What’s editorially interesting about it is that it manages to escape the retro 8-bit clichés usually associated with the modular, pixel-based genre. Designed by Valerio Monopoli and released in 2025, Proximity is sophisticated and precise, offering three weights with matching italics and supporting adjustable pixel sizes for tight typographic control. Wearing a unique outfit is a serious choice.


The Didone genre has strong editorial credentials with its high contrast, thin serifs, and vertical pressure. Seraphine is a contemporary interpretation of this tradition, making it completely relevant to the times. Nine weights from thin to black, four optical sizes that perform at different scales, true italics that retain the smooth elegance of classic Didone design, and full variable font capabilities: this is a typeface that covers a lot of ground.
Designed by Karol Mularczyk and released in 2025, Seraphine also includes a decorative style set that expands its creative scope; useful when you need your typeface to go the extra mile as a graphic element in packaging or branding work. If you want the authority of a classic serif font and the flexibility of a modern variable font, Seraphine has you covered.
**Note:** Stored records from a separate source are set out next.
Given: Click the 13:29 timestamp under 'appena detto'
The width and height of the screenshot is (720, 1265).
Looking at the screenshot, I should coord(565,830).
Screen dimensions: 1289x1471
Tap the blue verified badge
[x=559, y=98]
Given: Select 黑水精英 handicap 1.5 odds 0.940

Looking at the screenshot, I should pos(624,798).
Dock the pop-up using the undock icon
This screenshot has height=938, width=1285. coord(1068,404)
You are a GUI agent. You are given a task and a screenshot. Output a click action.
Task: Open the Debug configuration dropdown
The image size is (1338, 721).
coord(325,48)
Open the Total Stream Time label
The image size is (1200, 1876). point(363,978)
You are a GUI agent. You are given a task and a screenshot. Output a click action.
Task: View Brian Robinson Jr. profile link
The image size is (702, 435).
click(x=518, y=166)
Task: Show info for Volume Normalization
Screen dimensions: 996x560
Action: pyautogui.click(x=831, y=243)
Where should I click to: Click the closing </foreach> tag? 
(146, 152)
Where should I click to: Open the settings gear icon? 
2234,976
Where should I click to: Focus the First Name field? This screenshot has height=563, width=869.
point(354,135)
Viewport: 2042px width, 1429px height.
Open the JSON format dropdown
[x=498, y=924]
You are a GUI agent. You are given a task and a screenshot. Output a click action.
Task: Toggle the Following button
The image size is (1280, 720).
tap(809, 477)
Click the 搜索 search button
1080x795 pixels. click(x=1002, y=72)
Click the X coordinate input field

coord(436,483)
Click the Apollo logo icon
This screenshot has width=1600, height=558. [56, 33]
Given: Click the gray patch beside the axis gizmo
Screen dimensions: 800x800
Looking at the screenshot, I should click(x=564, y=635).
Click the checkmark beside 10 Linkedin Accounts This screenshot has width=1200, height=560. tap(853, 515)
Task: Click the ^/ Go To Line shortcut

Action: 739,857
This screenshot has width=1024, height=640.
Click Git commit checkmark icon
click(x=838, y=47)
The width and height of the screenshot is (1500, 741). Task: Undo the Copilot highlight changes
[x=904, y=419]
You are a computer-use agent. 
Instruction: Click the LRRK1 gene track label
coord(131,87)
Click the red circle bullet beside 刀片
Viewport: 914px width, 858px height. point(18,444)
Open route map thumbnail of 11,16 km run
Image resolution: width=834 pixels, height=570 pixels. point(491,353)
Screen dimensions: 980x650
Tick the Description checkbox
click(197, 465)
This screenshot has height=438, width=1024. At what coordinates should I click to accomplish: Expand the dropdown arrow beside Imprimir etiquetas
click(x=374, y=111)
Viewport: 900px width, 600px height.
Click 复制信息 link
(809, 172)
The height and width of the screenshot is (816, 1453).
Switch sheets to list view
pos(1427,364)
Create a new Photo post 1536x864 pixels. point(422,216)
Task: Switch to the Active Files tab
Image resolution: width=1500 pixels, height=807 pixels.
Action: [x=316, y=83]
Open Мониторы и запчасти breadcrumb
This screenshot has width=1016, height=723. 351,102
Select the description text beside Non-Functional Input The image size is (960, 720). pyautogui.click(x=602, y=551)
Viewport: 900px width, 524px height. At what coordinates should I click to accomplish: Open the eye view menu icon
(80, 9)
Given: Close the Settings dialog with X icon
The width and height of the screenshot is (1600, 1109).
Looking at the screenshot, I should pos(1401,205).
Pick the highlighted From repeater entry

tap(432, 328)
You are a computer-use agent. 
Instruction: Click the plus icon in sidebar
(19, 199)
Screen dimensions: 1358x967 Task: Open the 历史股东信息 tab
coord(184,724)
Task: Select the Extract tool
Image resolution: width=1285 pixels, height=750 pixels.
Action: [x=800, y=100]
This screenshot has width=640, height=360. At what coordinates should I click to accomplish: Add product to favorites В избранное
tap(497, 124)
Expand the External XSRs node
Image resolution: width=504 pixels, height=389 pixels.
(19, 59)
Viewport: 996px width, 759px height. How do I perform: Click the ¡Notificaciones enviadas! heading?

We’ve saved the most distinctive ones for last. Balete was inspired by the balete tree from Philippine folklore, a semi-epiphytic plant notorious for strangling its host, and the influence can be felt in each letter form. Slender, creeping ends protrude from twisted stems. The font has the illusion of fluid calligraphy, but without a single curve. The effect is eerie, mesmerizing, and completely unlike anything else in editorial layout.
Designed by Jad Maza and released in 2024, the series features font weights from Thin to Black, a clear Roman and italic style, and support for Latin European and Vietnamese scripts. This isn’t a day-to-day work workhorse; it’s the font you’ll choose when a project requires mystery, storytelling, and an authentic point of view. When the brief says “we want something memorable,” Balete is your answer.